# Perintah 1
Susun entri mulai dari baris yang memuat "渝ICP备13006194号 (883, 1706)" sampai baris yang memuat "俄罗斯论坛报 (811, 1355)" (keduanya termasuk) sebagai CSV dua kolom, teks dan jawaban, satu baris untuk setiap entri. Apit setiap kolom dengan tanda kutip dan ganti jeda baris di dalamnya dengan spasi.

# Halaman
-=-=-=-=-
Senin, 29 Oktober 2012

GADIS KECIL dan KOREK API


Setiap Natal tiba, aku selalu memimpikan memiliki sebuah kado yang yang aku terima dari Santa Claus atau orang Jawa  sering menyebutnya Sinter Klas. Para orang tua sering menceritakan tentangnya. Menceritakan kepada anak-anak tentang syarat mempunyai sebuah kado dari Santa Claus. Entah itu hanya mitos atau sesuatu yang benar-benar terjadi. Namun yang pasti sampai aku dewasa belumlah sekalipun sebuah kado muncul untukku pada hari Natal. Aku sadar bahwa dulu aku adalah anak yang nakal,banyak berbuat dosa sehingga satupun kado yang hinggap di tanganku. Santa Claus tidak akan pernah memberikan kado untuk anak yang selama 1 tahun ini melakukan banyak perbuatan yang tidak baik.
Dibalik rasa ingin memiliki itu, ada sebauh cerita yang membuatku selalu mensyukuri setiap Natal yang aku lalui. Yang membuat sadar bahwa kado bukanlah tujuan utama dari sebuah Natal. Melainkan semua itu tersirat ketika ku baca sebuah buku cerita karya Hans Cristian Andersen. Dengan judul “Gadis Kecil dan Korek Api”. Ceritanya seperti ini.

GADIS KECIL DAN KOREK API
Cuaca dingin sekali. Seharian ini salju turun terus. Seorang gadis kecil berjalan menyusuri jalan sempit yang gelap. Tangan dan kakinya yang telanjang biru karena kedinginan.
Waktu berangkat dari rumah tadi, dia memakai sandal. Tapi sandal itu sandal ibunya. Sandal yang sebelah kanan terlepas ketika dia berlari menyeberang jalan. Yang kiri terjatuh, lalu diambilnya dan dibawa lari seorang anak yang sama miskinnya dengan dia.
Tangan gadis kecil yang kurus itu memegang segenggam korek api. Angin dingin tertiup menembus bajunya yang bertambal-tambal dan menyengat pipinya yang pucat. Sudah berjam-jam dia menyusur jalan-jalan yang tertutup salju, menjajakkan korek api. Tapi malam ini adalah malam natal. Semua orang ingin buru-buru pulang, sehingga mereka tidak memperhatikan gadis itu.
-=-=-=-=-
# Bahan Tugas
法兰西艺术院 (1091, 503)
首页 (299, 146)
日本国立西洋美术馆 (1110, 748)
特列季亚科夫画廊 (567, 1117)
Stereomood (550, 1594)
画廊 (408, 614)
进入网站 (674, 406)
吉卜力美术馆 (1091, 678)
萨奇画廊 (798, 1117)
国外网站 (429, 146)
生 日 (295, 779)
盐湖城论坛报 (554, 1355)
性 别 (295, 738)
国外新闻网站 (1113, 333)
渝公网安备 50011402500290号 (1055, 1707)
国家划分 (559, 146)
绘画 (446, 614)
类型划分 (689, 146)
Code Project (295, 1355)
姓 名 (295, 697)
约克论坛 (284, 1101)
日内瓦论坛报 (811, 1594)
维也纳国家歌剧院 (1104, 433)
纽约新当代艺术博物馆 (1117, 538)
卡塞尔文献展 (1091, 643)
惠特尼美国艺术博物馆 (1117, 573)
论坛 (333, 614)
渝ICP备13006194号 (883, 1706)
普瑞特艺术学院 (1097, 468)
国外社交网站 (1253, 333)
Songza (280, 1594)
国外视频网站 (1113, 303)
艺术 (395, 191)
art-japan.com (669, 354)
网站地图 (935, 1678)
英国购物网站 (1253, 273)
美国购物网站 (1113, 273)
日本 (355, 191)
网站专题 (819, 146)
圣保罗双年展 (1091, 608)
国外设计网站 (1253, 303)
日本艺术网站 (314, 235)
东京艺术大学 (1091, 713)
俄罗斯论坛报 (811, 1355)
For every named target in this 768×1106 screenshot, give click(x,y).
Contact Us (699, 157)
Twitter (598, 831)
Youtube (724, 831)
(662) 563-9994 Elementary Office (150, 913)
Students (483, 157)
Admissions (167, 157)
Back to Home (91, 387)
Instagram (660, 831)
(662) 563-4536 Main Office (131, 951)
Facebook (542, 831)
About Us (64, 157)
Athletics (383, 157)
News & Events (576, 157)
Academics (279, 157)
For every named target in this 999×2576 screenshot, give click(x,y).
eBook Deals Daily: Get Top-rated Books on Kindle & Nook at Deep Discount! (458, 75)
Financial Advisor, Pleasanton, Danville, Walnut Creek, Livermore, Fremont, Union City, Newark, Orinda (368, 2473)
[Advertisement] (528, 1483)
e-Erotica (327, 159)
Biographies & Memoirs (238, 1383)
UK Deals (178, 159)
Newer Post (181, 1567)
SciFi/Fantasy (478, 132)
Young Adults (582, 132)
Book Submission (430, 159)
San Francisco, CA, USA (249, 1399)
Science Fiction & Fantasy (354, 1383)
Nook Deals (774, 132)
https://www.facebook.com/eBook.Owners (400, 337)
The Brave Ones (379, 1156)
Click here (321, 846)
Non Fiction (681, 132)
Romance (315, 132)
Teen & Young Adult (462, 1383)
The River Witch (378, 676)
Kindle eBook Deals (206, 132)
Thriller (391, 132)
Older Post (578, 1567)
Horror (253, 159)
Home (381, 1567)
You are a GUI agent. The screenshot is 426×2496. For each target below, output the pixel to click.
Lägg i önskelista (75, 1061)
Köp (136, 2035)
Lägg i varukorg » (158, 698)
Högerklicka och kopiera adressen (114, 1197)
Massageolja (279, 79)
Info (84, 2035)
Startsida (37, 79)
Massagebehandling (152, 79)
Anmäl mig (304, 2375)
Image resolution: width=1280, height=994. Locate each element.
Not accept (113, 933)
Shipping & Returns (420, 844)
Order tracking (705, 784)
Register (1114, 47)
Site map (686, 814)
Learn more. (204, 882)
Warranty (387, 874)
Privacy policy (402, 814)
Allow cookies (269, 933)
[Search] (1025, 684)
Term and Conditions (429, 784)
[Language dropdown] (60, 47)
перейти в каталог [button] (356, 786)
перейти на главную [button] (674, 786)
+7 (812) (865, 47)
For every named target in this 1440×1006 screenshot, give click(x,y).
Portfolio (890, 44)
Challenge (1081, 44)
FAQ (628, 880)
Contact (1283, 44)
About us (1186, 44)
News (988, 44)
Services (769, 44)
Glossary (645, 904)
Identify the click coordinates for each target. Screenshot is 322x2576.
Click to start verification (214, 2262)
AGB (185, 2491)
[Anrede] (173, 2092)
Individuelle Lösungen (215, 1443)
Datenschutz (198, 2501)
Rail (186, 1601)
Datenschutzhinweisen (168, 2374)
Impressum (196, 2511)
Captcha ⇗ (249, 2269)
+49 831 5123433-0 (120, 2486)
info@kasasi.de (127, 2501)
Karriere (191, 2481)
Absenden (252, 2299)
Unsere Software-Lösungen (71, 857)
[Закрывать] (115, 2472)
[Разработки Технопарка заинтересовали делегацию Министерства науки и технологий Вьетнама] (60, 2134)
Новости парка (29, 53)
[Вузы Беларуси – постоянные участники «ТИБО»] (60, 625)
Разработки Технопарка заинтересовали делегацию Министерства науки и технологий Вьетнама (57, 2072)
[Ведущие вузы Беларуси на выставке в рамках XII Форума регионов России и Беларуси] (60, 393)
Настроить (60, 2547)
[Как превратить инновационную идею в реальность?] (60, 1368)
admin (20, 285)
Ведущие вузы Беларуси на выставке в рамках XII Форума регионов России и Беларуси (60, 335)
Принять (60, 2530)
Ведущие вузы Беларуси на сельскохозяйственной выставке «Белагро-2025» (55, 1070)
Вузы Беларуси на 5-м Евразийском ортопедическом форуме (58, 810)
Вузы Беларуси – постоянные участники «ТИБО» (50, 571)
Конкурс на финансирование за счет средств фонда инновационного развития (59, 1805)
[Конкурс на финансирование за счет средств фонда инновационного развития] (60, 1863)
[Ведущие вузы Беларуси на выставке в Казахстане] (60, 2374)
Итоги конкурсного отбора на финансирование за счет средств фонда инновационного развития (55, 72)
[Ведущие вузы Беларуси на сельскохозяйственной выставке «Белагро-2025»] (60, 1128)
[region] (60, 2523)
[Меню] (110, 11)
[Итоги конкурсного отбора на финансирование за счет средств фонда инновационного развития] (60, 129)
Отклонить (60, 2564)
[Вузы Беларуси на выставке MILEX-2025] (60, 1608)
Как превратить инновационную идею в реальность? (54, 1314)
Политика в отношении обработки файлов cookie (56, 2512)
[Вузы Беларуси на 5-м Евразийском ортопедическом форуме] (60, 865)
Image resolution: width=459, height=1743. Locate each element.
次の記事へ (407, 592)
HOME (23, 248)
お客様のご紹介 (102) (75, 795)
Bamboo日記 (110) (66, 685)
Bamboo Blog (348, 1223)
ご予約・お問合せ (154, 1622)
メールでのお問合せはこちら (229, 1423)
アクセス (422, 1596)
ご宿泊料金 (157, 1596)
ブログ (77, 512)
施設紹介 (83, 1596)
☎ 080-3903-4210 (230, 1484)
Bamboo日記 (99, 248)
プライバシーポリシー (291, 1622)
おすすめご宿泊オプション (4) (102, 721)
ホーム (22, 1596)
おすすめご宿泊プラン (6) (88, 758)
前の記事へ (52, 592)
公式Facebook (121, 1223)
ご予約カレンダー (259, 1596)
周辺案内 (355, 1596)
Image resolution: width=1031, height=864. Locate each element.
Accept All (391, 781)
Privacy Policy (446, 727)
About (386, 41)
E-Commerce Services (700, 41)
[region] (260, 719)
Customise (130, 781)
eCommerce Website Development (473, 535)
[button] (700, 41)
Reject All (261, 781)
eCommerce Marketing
-=-=-=-=-
# Perintah 2
Salin persis bagian dari halaman tentang gadis kecil dan korek api, mulai dari "Waktu berangkat dari" sampai "miskinnya dengan dia.".

# Jawaban Latihan 1
teks,jawaban
"渝ICP备13006194号","(883, 1706)"
"普瑞特艺术学院","(1097, 468)"
"国外社交网站","(1253, 333)"
"Songza","(280, 1594)"
"国外视频网站","(1113, 303)"
"艺术","(395, 191)"
"art-japan.com","(669, 354)"
"网站地图","(935, 1678)"
"英国购物网站","(1253, 273)"
"美国购物网站","(1113, 273)"
"日本","(355, 191)"
"网站专题","(819, 146)"
"圣保罗双年展","(1091, 608)"
"国外设计网站","(1253, 303)"
"日本艺术网站","(314, 235)"
"东京艺术大学","(1091, 713)"
"俄罗斯论坛报","(811, 1355)"

# Jawaban Latihan 2
Waktu berangkat dari rumah tadi, dia memakai sandal. Tapi sandal itu sandal ibunya. Sandal yang sebelah kanan terlepas ketika dia berlari menyeberang jalan. Yang kiri terjatuh, lalu diambilnya dan dibawa lari seorang anak yang sama miskinnya dengan dia.